Virtualization has long been used to wring efficiency out of over-sized, under-used systems, but isolating applications and operating systems from the underlying hardware also produces immense flexibility that cloud services like AWS, Azure and
The essence of virtualization-enhanced security is the ability to arbitrarily shrink the OS and network attack surface of an application to the point that it is completely isolated from everything else on a system. As I put it in describing the NSX enhancements, "The idea is to use the ability to virtualize networks into arbitrarily small, and thus precise, software-definable units to reduce the attack surface for an application by narrowing its scope of network access to the smallest possible window." Bromium, founded by Simon Crosby, a virtualization pioneer and co-founder of the original VMware competitor XenSource, now part of Citrix, applies the same strategy to applications and other untrusted system processes. Unlike traditional VMs that run with OS-level granularity, Bromium has developed a microvisor, a lightweight, highly secure hypervisor, that automatically creates a new micro-VM for every task, which can be a browser tab, media stream, Word document or cloud file share, on a system. In that sense, they resemble Docker containers, but unlike software-based application isolation, micro-VMs exploit hardware security features like Intel VT to protect the underlying OS, network stack and peripherals.
The beauty of micro-virtualization, whether applied to a software task or network segment, is its software-enabled granularity. Creating circumscribed execution and communication layers tailored to a specific application or network service (like Active Directory or DNS) both limits the security risk to other applications and provides a simple way of detecting and neutralizing rogue software without disrupting the rest of the system. Crosby explains the security benefits,
Execution within a micro-VM is ephemeral, with all changes to system state saved in a throw-away cache, so malware cannot persist. When the task ends the micro-VM and the throw-away cache are simply discarded – with any malware. This makes Bromium protected endpoints self-remediating – eliminating any possibility of malware persistence. When an endpoint is attacked, malware may execute in the context of a micro-VM, but no content of value is available to be stolen, and the attacker cannot pivot onto the enterprise network to further his attack.
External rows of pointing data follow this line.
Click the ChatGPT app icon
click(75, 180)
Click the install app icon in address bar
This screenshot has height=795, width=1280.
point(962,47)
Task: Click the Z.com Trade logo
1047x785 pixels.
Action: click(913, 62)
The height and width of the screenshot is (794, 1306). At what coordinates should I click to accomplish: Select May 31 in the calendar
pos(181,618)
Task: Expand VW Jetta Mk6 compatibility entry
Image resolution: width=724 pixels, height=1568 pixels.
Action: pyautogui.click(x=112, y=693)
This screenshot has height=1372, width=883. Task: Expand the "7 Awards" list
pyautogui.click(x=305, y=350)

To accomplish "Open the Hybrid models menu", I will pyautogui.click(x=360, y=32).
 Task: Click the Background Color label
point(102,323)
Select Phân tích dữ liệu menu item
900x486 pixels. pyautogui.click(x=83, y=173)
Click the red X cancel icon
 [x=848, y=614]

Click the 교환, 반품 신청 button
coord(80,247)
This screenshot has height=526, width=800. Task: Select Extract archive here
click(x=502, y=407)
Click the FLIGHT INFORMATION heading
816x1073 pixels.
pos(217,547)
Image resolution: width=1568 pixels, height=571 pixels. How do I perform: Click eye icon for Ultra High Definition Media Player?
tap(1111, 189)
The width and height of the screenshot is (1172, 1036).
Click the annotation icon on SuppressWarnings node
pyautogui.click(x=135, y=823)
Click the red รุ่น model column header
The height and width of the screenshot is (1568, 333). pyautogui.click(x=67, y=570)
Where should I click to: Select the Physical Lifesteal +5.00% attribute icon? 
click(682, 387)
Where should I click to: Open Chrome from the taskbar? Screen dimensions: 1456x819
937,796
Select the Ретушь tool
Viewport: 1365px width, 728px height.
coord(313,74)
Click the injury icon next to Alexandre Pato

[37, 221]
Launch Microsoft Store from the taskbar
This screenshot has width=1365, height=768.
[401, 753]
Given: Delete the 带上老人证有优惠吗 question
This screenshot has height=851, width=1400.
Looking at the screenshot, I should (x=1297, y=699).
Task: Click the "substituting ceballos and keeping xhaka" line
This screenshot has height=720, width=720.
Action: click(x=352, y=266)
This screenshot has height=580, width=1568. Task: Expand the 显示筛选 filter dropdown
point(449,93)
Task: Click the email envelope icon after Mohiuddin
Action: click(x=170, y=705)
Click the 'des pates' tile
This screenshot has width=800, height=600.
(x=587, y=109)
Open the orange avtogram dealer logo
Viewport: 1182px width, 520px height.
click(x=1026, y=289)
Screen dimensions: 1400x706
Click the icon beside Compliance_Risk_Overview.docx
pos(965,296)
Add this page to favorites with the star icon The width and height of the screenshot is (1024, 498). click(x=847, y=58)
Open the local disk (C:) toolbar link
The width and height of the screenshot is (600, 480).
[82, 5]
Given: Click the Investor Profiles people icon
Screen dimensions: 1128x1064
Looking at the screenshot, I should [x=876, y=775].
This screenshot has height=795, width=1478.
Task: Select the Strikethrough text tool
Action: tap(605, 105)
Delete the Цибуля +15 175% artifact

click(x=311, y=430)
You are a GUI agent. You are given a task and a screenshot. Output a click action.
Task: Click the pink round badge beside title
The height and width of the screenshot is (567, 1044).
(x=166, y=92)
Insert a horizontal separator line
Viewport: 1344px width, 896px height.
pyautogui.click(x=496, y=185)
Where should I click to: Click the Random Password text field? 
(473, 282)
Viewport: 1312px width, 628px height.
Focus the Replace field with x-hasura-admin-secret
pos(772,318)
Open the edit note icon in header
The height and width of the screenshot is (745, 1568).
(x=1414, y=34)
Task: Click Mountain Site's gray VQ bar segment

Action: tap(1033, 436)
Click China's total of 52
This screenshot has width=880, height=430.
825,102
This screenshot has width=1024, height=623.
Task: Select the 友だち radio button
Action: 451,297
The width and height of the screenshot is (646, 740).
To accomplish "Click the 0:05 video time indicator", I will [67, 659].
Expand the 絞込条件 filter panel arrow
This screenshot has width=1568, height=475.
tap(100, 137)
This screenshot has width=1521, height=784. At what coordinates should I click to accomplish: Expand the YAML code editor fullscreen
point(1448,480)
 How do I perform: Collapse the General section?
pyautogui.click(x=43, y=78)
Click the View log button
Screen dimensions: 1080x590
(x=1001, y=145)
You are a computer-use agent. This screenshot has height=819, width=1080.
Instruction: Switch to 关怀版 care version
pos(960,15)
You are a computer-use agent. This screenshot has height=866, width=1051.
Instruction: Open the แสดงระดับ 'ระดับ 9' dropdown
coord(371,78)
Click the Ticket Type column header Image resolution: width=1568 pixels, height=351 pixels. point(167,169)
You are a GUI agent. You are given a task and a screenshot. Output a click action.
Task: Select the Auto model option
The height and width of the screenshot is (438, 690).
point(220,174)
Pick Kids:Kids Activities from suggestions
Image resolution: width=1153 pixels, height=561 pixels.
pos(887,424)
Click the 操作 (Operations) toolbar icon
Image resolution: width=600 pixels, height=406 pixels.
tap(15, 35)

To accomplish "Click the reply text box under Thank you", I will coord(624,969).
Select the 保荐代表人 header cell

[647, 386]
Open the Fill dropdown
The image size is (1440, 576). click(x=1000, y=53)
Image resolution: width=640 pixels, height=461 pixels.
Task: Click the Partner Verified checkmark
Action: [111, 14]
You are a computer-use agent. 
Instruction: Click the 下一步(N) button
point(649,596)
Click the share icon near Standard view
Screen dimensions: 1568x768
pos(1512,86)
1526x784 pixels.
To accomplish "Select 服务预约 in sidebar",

The Microsoft announcement ensures that Bromium can be easily and seamlessly integrated with Windows 10 clients and management systems. Yet Microsoft had already embraced virtualization as a security tactic. Windows 10 and upcoming server releases incorporate hardware-enforced system sandbox called Virtual Secure Mode (VSM) to protect key parts of the OS, including security tokens and OS boot code, from attack. It's conceptually similar to the iOS Secure Enclave and boot chain, although
We've taken these tokens which were being protected by Windows in a software store which was susceptible to malware or to applications with a high level of privilege and we're putting them inside a container. Even the kernel doesn't have access to take information out of that container if it's compromised. The VSM is basically a mini OS. Think of it as a Windows core OS – it's a very small OS that will require about 1GB of memory…
Microsoft is using the same VSM technique on Hyper-V in Server 2016 to create Shielded Virtual Machines that use a Trust Plane to protect VMs and associated data.
Using virtualization to enhance security is particularly ironic since early skeptics of virtualization's use in critical systems invariably pointed to the security risk of introducing a new software layer, with unknown vulnerabilities that has access to all system resources and applications. This is still a valid concern, however by greatly reducing the software footprint to the smallest set of features (and associated code) necessary to operate a hypervisor or virtual network link, significantly reduces its attack surface. After years of use and millions of installations, virtualization software has proven to be both reliable and remarkably secure and become the platform of choice for most enterprise applications.
Of course, by exploiting hardware security features, software like Bromium microvisors and VSM eliminate many other potential weaknesses. Augmenting system-level secure virtualization with virtual network micro-segmentation provides yet another layer of application isolation. Yet unlike hardware-based network security, a virtual network controller understands the full context of network activity by local applications, system process and file systems. As with micro-VMs, this contextual visibility allows micro-segmented zones to implement precise security policies that can automatically follow an application is it moves around a cloud data center. Borrowing (if not bending) a term used by NSX co-inventor and architect Martin Casado, the combination of system and network micro-virtualization techniques may have created the Goldilocks Zone: an ideal mix of application isolation, situational awareness and hardware-reinforced security.